Aspirin. You were supposed to give aspirin to someone having a heart attack. But he didn’t have any aspirin.
“Moises, go find Dr. Moreno,” Riordan said. “Bring her here quick.”
He sat down in the warm loam and rubbed César’s chest. “How is it now?”
“A little better. Oye, Padre. Muchas gracias. I thought I was going to—”
“Don’t think about it,” Riordan said, panting. “Take it easy. Rest.”
“I fainted,” César said, as if embarrassed.
“We’ll find out what’s wrong and get you fixed up.” He smiled reassuringly.
While they waited for Moises to return with Lisette, Riordan alternated looks at the bridge, swung out over the deep rift in the land, and at César’s face, now regaining some color.
“Not so much pain now,” César said. “I’m okay now.”
“No, you’re not. Dr. Moreno will have a look at you.”
But that wasn’t going to happen, not here. Dr. Moreno had left the village some time ago, Moises reported when he returned.
“All right, let’s get him in the truck,” Riordan told Moises. “You drive.”
He extended his hand to César, who grasped it and pulled himself upright.
“No kidding, I’m okay.”
“The hell you are,” Riordan said. “We’re going to bring you to Hermosillo. To a hospital.”

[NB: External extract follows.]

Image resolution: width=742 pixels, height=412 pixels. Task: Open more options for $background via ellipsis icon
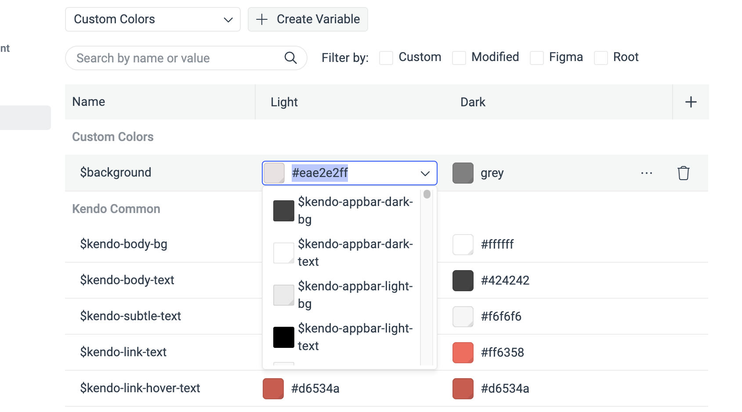tap(646, 173)
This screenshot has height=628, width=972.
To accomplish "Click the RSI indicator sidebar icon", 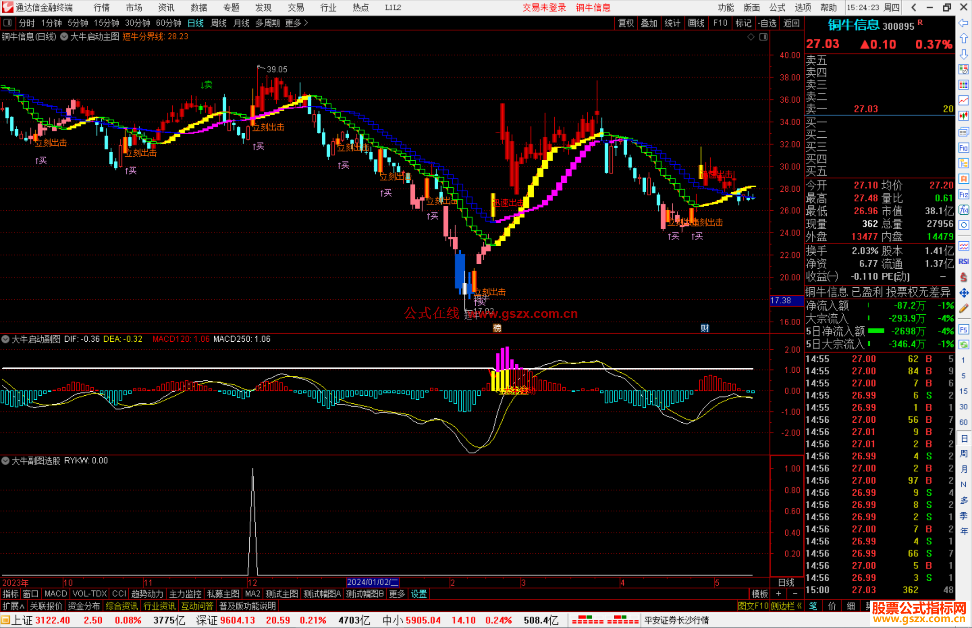I will point(963,262).
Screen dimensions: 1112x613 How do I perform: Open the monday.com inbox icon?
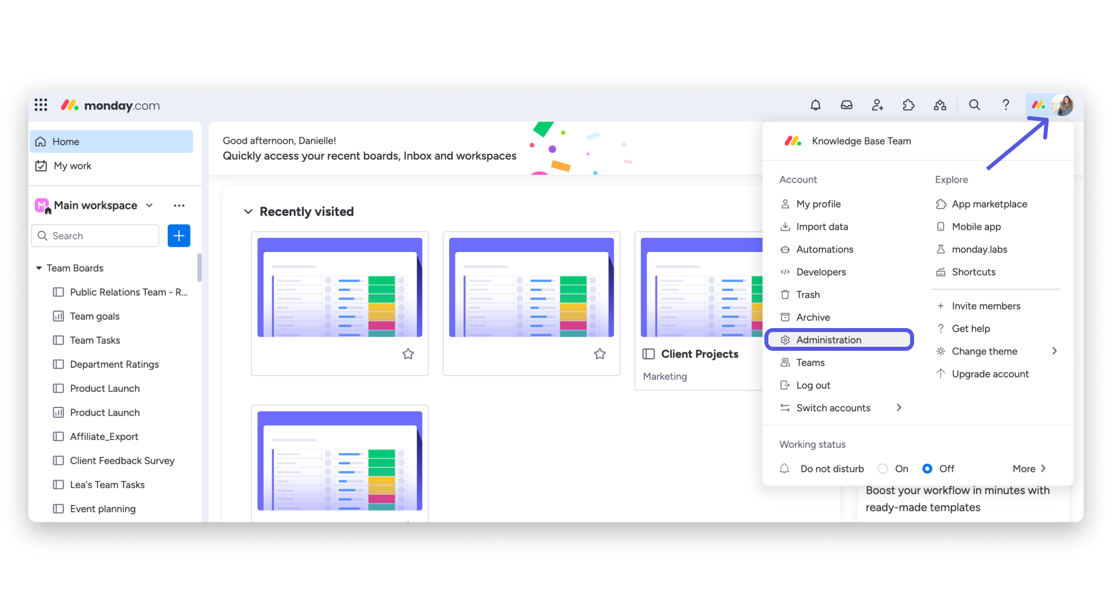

He and Moises got César situated in the passenger seat, quickly loaded the generator and the tools, and started off. The road spun down out of the pines into the oaks and junipers, matching the Santa Teresa bend for bend, some turns so sharp Moises had to take them almost at walking speed. On that long, jarring drive, Riordan had a chance to reflect on his actions. In retrospect, they seemed as automatic as reflex; yet there had been nothing automatic about them. They had not lacked intention. He’d seen what needed to be done and he’d done it. He wondered how he’d managed to conquer his abject terror not once but twice, the second time towing a man who weighed at least 180.
These musings did not produce pride in himself. Quite the opposite. He felt humbled, touched by grace; his rescue of César had been an act of love, for one human life and so for God, and grace is bestowed in proportion to the love in the soul that receives it. That, not reflex, not his own will, was what had overcome his dread and impelled him forward. He wasn’t worthy of it, but his faith taught that it was the unworthy to whom grace was granted.
At last, from a straight stretch girdling a hillside, he saw the river a few hundred feet below—a ribbon of water that vanished into the sand and reappeared downstream. The roofs of San Patricio peered through the mesquite and palm trees, the twin domes of his church towering over all, crucifixes against a barren blue sky. Westward, the highway to Hermosillo drew a winding black stripe across the Sierra foothills. The familiar landscape brought him to the recognition that in having been touched by grace, he’d been restored to himself and his rightful place in the world. He was skeptical about emotional religion, the ecstatic moment of conversion evangelicals spoke of; yet he felt that he was undergoing something like that now—a reconversion, as it were. After the shock on Christmas morning, he’d played a mental trick on himself to dodge the conundrum theologians and philosophers had wrestled with for two thousand years: how to reconcile an all-loving God with the existence of evil. If they hadn’t resolved it yet, he certainly could not. He would have to live with the doubts it awakened. No faith without doubt, he reminded himself. The trick had been the idea that he’d been thrust into an alternate universe, some spiritual black hole in whose depths the laws of moral physics no longer applied. But he was in Mexico, bleeding, suffering Mexico, a Franciscan priest empowered to preach the Gospels, to perform baptisms, to witness marriages, to anoint the sick, to celebrate the Eucharist, and to hear confessions, whose secrecy he was sworn to preserve. To violate that oath was to betray a sacred trust. He’d betrayed it three times; he would no longer. He resolved to end his unholy pact with Inspector Bonham and Captain Valencia, regardless of the cost to himself. Grace is given to the undeserving, he thought. But once it is, your actions have to show that you’ve received it.